Thursday, October 21, 2010

DRAGNET and its offspring

My summer project this year was to create a search gadget to put on our Facebook page. Google gives you access to something called Custom Search if you have a Google account (and why wouldn't you?) I'd used this to little effect in my Quinnipiac days, but I knew that there are many good free sites in the legal world, so I gave that another try. Once I had added about thirty sites, I knew I was on to something big. The more sites I added the more powerful this became, and the speed was always lightning-fast. Over the summer we finalized it, got the database count up to 80, and launched it with a new name "DRAGNET." The idea came from library director Camille Broussard, and I worked out the acronym "Database Resource Access using Google's New Electronic Technology."


Once I announced DRAGNET to some listservs it became an immediate sensation. I got several good suggestions about how to expand and fine-tune its results screens. The new expanded DRAGNET went live yesterday with search tabs for New York, International, Federal and a tab that displays the most recent hits from all 80 sites. Then I added the same search technology to a screen we keep that tracks 150 law journals with current issues and archives available free online - "Law Reviews with online content." More recently, at Camille's suggestion, I created a search page to use DRAGNET technology to track the constitutions and state codes of all 50 states and the federal government. This went public today at the NYLS Website.
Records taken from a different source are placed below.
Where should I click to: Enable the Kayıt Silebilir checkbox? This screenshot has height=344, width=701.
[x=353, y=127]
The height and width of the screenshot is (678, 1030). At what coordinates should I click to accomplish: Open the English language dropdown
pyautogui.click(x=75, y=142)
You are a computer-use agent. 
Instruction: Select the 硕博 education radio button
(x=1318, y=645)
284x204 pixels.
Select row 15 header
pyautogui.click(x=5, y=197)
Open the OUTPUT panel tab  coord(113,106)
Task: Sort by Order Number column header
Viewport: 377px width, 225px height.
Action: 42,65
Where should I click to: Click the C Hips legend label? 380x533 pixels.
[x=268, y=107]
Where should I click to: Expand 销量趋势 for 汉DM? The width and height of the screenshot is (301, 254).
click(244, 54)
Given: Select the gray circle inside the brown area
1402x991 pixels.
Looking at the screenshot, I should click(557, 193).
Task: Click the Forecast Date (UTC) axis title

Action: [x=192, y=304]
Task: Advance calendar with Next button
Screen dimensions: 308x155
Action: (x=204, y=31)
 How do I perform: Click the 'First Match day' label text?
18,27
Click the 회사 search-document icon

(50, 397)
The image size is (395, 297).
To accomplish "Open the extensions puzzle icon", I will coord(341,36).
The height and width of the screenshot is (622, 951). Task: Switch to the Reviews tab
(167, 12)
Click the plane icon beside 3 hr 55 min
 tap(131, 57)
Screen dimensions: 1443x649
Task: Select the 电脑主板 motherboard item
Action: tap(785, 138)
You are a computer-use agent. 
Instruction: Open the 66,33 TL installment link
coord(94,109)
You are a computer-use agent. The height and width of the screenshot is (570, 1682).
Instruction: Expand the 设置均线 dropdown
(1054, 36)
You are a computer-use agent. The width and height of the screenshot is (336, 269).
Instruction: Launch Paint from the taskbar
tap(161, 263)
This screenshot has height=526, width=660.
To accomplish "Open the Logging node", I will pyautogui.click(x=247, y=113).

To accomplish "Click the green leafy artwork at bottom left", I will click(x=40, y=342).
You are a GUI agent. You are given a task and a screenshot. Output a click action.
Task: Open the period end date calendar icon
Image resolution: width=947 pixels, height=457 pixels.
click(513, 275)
I have about 10 custom searches in progress, including a few that I did just for practice. One of them tracks suggested recipe sites, to avoid the ones that have abusive popups. That will appear on my personal web page one of these days. Christina Crocker of the East Meadow Public Library used the technique to track book talk information. There is just no end to this.

Thursday, August 5, 2010

Full Screen Google


Just found out by accident yesterday that Google now lets you add your own pictures to the Classic Google screen. I went to the Irish vault and had no trouble picking out an appropriate shot. Then I went to my wife's account and added one for her. I emailed her and told her to look. The response was "Wow!" I can't wait for September to start rolling out the fall shots.

Friday, July 9, 2010

New Gadgets

I finally figured out how to code the XML to create a Google gadget and get it in the interface. The first was a spinning cube with the theme "Love your Libraries." Then I resurrected a similar globe with images from the West of Ireland. I'm now busy adapting several customized Google searches dealing with legal data. Once you get the hang of this, the only limit is your imagination.